• _Assigned task_: For each line below that holds "Viewport", return the line as it stands.

• _Stored data_:
^^^^^^^^^^^^^^^^

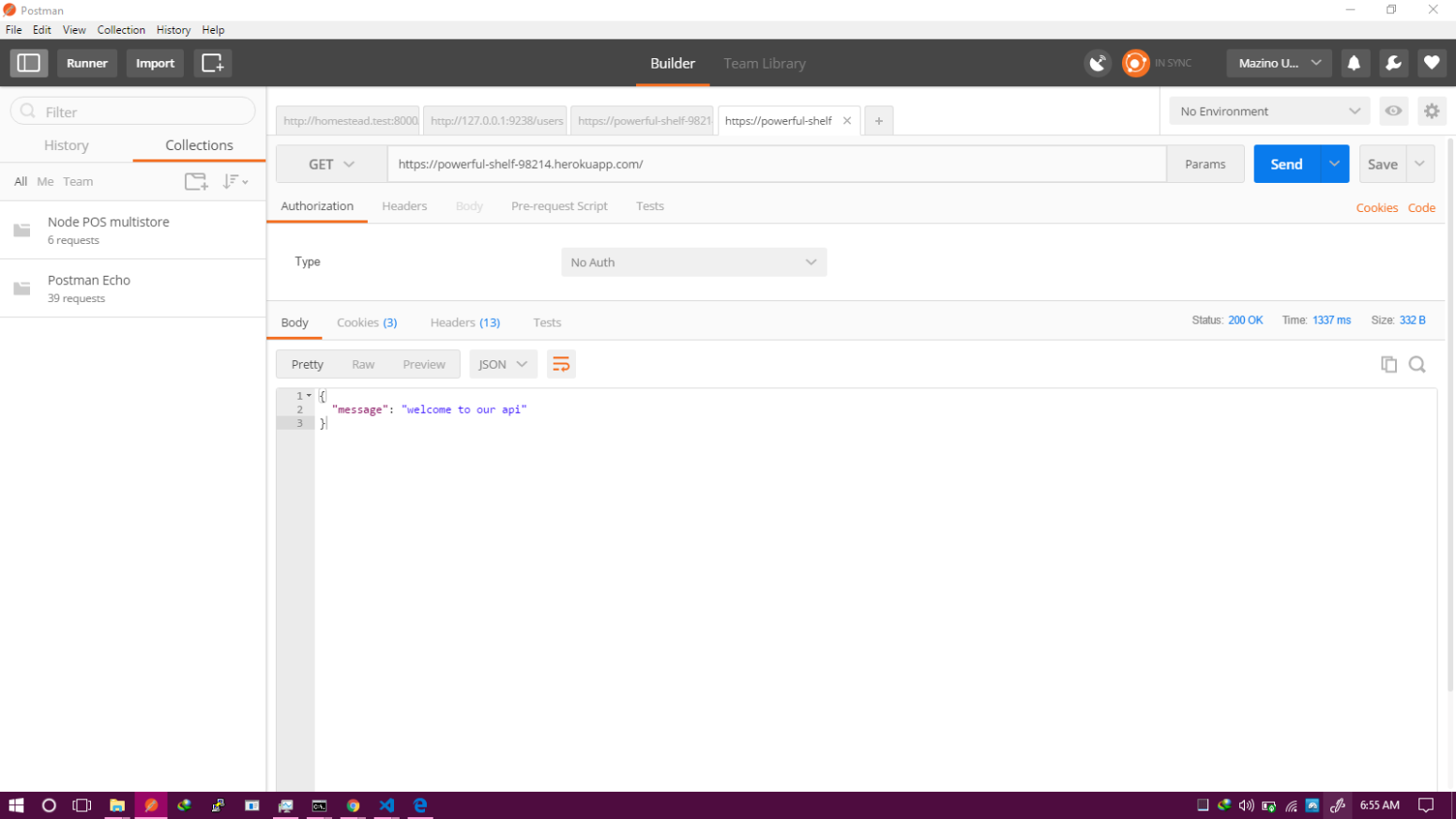Open the JSON response format dropdown
The width and height of the screenshot is (1456, 819).
point(503,364)
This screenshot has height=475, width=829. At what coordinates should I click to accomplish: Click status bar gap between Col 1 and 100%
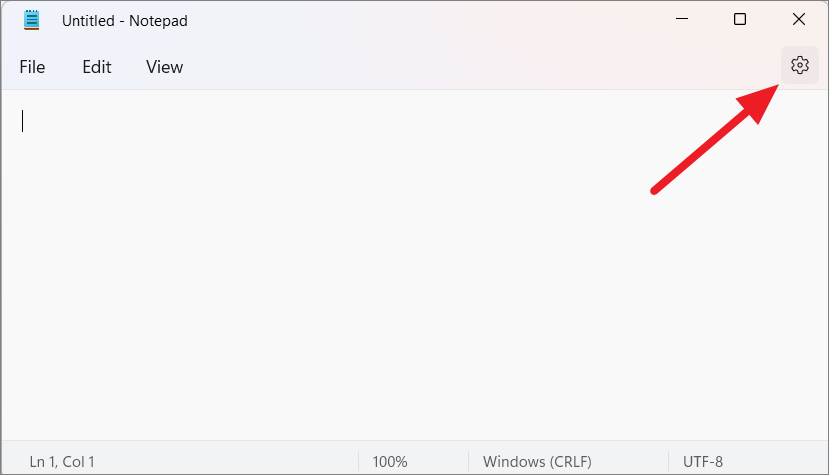(x=227, y=462)
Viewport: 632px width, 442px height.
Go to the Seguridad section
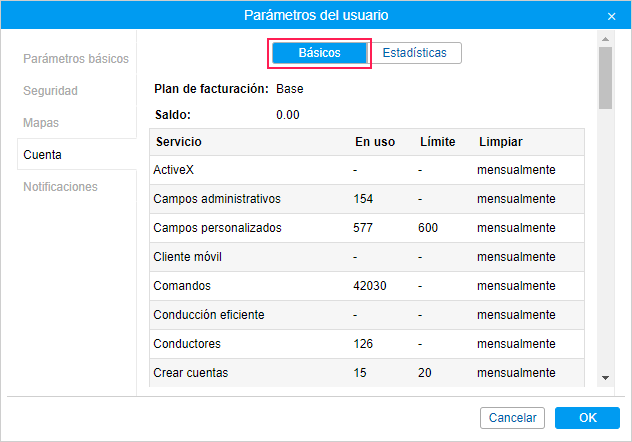click(51, 91)
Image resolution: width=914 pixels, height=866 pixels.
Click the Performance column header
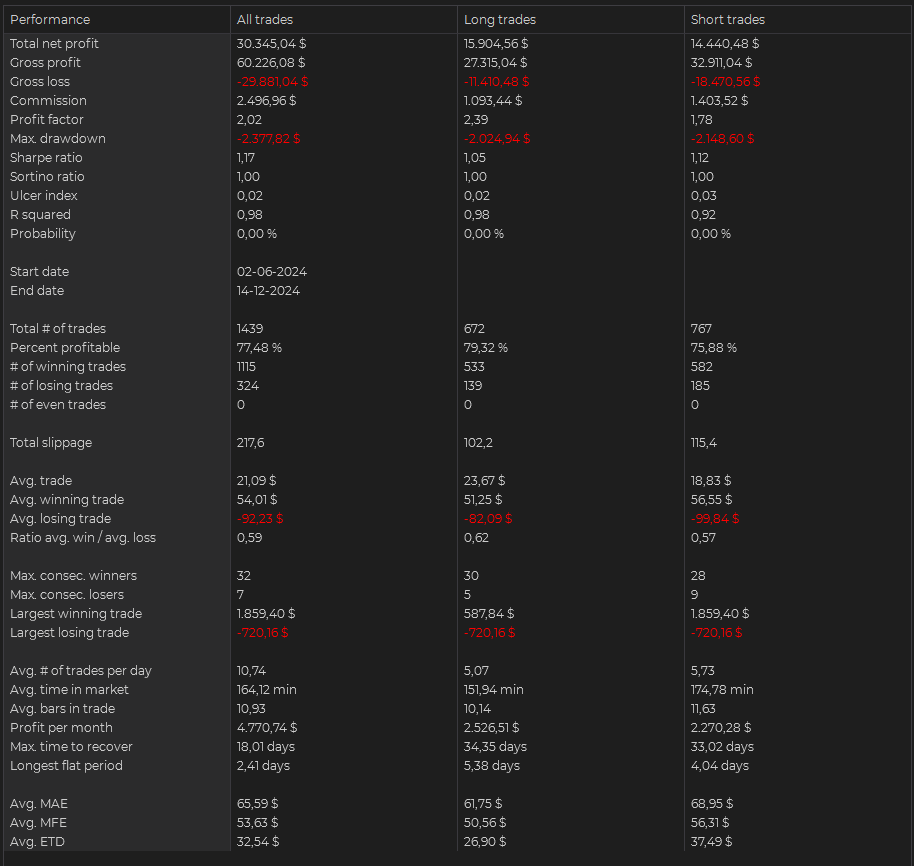coord(50,19)
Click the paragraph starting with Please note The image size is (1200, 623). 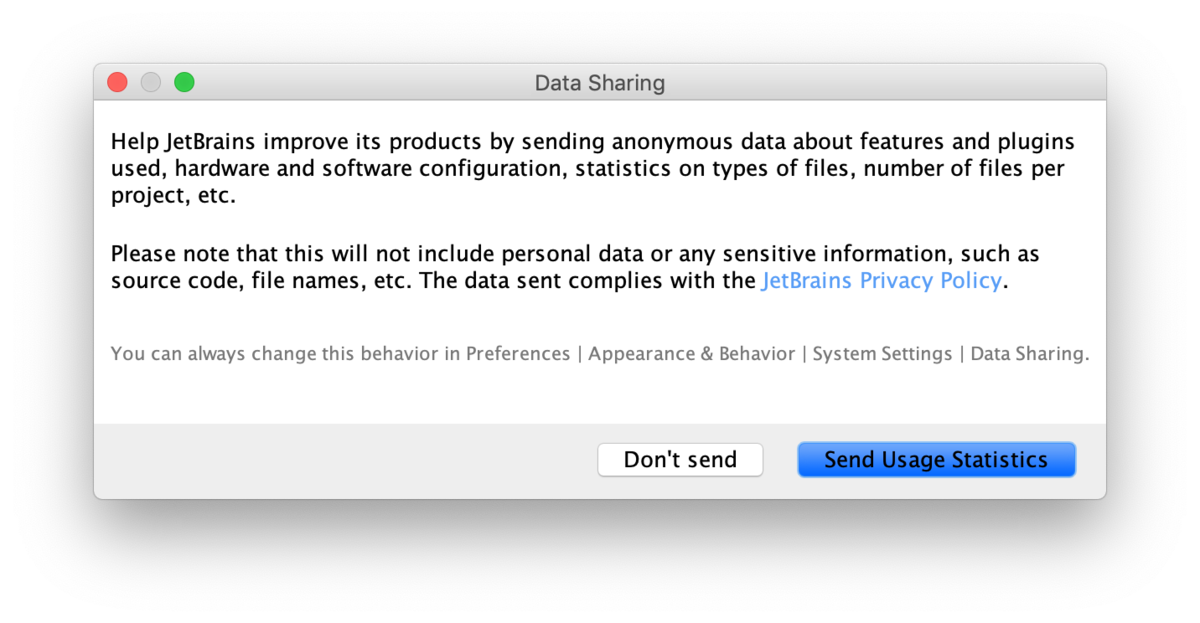(575, 268)
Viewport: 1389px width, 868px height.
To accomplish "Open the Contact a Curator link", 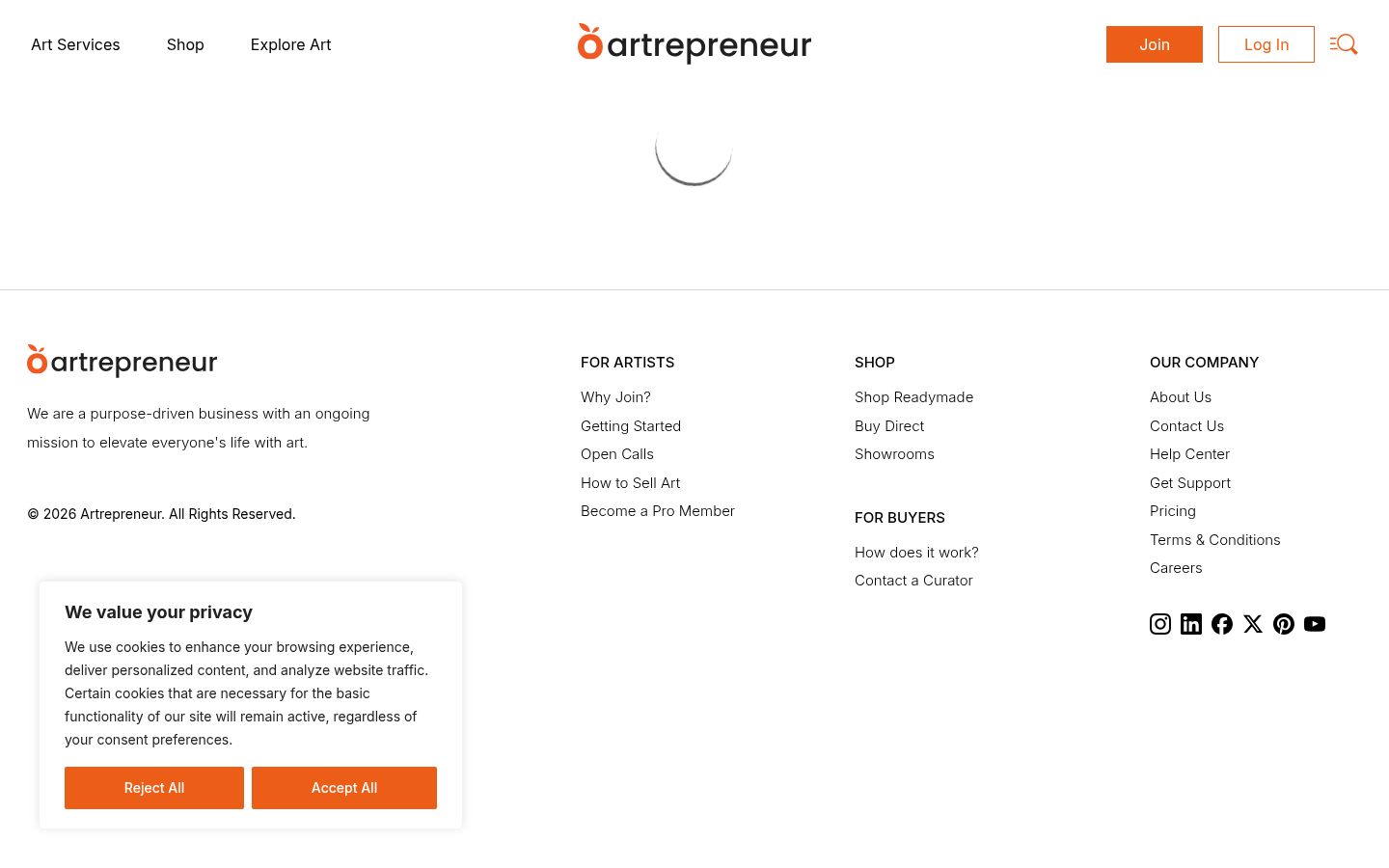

^^^^^^^^^^^^^^^^

• _The completed task_:
Viewport: 632px width, 442px height.
Viewport: 1389px width, 868px height.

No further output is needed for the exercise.